>>>

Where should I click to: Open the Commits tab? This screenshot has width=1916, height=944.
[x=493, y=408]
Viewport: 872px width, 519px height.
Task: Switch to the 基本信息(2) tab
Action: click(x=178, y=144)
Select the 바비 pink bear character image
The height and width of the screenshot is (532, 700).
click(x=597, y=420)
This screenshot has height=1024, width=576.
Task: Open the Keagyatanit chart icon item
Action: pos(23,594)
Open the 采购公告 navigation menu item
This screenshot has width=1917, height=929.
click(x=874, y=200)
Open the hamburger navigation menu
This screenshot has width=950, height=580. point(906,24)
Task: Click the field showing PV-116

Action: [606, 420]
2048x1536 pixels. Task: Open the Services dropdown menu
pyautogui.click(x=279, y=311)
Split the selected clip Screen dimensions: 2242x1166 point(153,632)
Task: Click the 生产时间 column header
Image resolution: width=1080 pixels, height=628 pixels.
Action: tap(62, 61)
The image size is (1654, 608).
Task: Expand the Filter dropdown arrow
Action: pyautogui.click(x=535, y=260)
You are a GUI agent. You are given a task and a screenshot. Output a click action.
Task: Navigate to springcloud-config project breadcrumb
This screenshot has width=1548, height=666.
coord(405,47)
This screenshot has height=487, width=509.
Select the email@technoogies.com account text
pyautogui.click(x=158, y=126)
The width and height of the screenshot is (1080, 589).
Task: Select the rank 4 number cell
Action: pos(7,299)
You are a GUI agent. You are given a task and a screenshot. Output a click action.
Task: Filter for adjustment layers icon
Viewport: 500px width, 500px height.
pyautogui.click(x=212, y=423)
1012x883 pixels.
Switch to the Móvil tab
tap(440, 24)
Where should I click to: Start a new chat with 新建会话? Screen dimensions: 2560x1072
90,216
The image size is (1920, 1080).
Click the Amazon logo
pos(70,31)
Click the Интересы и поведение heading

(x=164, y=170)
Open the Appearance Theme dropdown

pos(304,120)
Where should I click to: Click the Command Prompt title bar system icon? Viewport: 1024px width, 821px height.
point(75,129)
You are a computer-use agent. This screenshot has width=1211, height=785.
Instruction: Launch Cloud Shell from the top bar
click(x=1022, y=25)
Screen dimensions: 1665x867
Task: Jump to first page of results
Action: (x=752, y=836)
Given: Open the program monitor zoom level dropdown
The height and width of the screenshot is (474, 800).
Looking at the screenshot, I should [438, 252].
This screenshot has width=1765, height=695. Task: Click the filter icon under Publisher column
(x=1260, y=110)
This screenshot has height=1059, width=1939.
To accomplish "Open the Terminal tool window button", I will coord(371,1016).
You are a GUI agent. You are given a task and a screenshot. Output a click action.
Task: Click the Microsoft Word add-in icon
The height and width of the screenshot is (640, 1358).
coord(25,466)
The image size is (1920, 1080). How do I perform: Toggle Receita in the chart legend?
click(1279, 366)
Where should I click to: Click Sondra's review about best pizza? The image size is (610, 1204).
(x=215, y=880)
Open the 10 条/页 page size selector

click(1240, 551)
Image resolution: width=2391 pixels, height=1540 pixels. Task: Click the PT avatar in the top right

<<<

- **OBJECTIVE**:
Turn the stretch of material from the line containing "You are a computer-use" through the line containing "click(1279, 366)" into a numbered list, one line per item, leaving out any blank lines.

- **RESULT OF THIS EXERCISE**:
1. You are a computer-use agent. This screenshot has width=1211, height=785.
2. Instruction: Launch Cloud Shell from the top bar
3. click(x=1022, y=25)
4. Screen dimensions: 1665x867
5. Task: Jump to first page of results
6. Action: (x=752, y=836)
7. Given: Open the program monitor zoom level dropdown
8. The height and width of the screenshot is (474, 800).
9. Looking at the screenshot, I should [438, 252].
10. This screenshot has width=1765, height=695. Task: Click the filter icon under Publisher column
11. (x=1260, y=110)
12. This screenshot has height=1059, width=1939.
13. To accomplish "Open the Terminal tool window button", I will coord(371,1016).
14. You are a GUI agent. You are given a task and a screenshot. Output a click action.
15. Task: Click the Microsoft Word add-in icon
16. The height and width of the screenshot is (640, 1358).
17. coord(25,466)
18. The image size is (1920, 1080). How do I perform: Toggle Receita in the chart legend?
19. click(1279, 366)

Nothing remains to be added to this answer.